Churchill Downs' Dividend Safety Score Downgraded to "Borderline Safe" as Derby Will Be Held Without Fans

The pandemic has caused significant disruption for Churchill Downs' business. The firm's flagship event, the Kentucky Derby, was delayed from early May to September, hurting its horse racing operations (28% of 2019 adjusted EBITDA).

Meanwhile, casinos (58%) were forced to close temporarily. And although the online gaming business (14%) has continued growing, Churchill Downs' second-quarter revenue fell more than 60% and the company operated at a loss.

When we looked at the business in March, we decided to take a wait-and-see approach with the firm's Dividend Safety Score since the firm's overall financial health seemed to hinge on whether or not the Derby would take place, and what it might look like.

Since Churchill Downs pays an annual dividend, usually declaring its payout for the year in October, we figured management had time to gain clarity on the company's finances and horse racing operations before needing to make a decision on returning capital to shareholders.

On August 21, Churchill Downs announced that this year's Kentucky Derby would be held without fans. While wagering commissions seem likely to be strong, Churchill Downs won't realize fees earned from admissions, food and beverage sales, and other racing event-related services.

Coupled with an uncertain outlook for regional casino properties, it's not out of the question that management may choose to reduce or eliminate the dividend this year.

As a result, we are downgrading Churchill Downs' Dividend Safety Score to Borderline Safe.

From a financial perspective, the dividend costs only around $23 million per year. For a business that generated over $450 million of adjusted EBITDA in 2019, that's not a major commitment.

But with its casinos not operating at full strength and the Derby pushed out, Churchill Downs' 2019 dividend technically exceeded its earnings over the past year.
Source: Simply Safe Dividends
Analyst expect the Derby (plus a continued rebound in casinos) to restore profits in the year ahead, bringing Churchill Downs' payout ratio back to a healthy level. 

Management may be willing to look past the temporary setbacks of 2020 and maintain or even increase Churchill Downs' dividend.

After all, Churchill Downs' balance sheet and liquidity remain healthy.
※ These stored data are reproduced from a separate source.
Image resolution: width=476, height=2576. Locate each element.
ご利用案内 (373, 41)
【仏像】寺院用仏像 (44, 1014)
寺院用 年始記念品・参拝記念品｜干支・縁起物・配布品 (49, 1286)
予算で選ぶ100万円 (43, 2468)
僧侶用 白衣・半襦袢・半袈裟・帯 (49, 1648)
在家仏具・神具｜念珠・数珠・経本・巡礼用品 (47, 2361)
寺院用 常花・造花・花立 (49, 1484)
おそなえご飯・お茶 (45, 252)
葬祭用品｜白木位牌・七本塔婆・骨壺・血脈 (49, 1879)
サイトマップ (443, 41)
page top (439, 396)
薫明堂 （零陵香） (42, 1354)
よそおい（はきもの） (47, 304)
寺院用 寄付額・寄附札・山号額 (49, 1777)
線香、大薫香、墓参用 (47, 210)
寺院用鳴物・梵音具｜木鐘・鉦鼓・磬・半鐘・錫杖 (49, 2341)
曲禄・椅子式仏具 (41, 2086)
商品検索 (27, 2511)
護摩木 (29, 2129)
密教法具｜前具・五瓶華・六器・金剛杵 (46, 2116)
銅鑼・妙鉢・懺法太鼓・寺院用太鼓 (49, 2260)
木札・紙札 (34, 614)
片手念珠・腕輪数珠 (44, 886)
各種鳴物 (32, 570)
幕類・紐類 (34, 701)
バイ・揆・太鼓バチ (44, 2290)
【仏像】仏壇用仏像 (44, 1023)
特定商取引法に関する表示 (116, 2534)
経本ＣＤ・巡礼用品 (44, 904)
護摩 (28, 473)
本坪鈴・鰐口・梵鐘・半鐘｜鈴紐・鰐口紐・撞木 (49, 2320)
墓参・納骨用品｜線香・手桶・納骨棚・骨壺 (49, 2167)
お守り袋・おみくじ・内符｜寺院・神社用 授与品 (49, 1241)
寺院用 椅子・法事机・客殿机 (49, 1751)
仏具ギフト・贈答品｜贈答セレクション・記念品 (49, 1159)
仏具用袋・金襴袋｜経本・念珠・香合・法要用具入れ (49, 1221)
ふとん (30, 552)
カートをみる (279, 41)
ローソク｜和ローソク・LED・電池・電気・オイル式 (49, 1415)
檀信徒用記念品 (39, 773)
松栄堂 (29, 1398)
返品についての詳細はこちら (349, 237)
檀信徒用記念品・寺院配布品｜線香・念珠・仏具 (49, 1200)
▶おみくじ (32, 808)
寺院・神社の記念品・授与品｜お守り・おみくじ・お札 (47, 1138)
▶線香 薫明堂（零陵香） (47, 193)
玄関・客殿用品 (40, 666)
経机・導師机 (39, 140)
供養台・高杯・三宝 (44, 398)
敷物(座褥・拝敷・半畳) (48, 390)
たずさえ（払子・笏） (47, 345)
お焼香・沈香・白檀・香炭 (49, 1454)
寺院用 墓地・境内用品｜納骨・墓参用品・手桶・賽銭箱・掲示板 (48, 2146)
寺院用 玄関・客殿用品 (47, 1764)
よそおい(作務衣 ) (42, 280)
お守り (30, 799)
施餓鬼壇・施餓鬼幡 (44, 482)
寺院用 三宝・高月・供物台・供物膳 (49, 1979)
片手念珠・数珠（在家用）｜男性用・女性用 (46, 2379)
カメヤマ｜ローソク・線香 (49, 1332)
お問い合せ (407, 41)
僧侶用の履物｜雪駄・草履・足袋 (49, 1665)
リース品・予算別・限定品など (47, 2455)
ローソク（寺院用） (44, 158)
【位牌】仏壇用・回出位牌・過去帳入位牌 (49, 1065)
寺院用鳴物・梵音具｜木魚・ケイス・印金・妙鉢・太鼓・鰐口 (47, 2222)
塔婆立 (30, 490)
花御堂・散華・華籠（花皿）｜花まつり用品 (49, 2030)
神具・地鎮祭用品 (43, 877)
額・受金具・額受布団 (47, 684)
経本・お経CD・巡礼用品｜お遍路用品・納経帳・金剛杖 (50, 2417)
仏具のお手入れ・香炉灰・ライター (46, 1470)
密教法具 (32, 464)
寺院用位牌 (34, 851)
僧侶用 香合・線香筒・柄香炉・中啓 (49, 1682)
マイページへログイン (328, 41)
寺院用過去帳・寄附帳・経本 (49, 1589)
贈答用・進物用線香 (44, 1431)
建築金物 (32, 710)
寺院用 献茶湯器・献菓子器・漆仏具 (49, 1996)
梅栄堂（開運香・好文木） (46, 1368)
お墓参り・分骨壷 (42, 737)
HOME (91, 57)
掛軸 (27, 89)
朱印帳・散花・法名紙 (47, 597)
The firm had $649 million of cash with no long-term debt maturities until the second half of 2024. Churchill Downs was in compliance with both financial covenants on its revolver, too. 

However, a lot of discretion is involved in the dividend decision this year.

Ultimately, the dividend is not a major component of Churchill Downs' long-term total returns, as demonstrated by the company's relatively low payout ratio (in normal times) and dividend yield under 0.5%. 

No matter what happens to the dividend in October, this is not necessarily a reason to sell the stock.

Churchill Downs' long-term performance will be driven by continued interest in horse racing and the firm's ability to adapt its business model for the online world of sports gambling.

While it's still early days, there's no evidence yet that the Derby or horse racing in general has lost relevance due to the pandemic, and Churchill Downs already owns the largest online horse racing wagering platform in America. 

Investors who stay the course just have to be prepared for what could be a bumpy few quarters as the gaming industry tries to stabilize.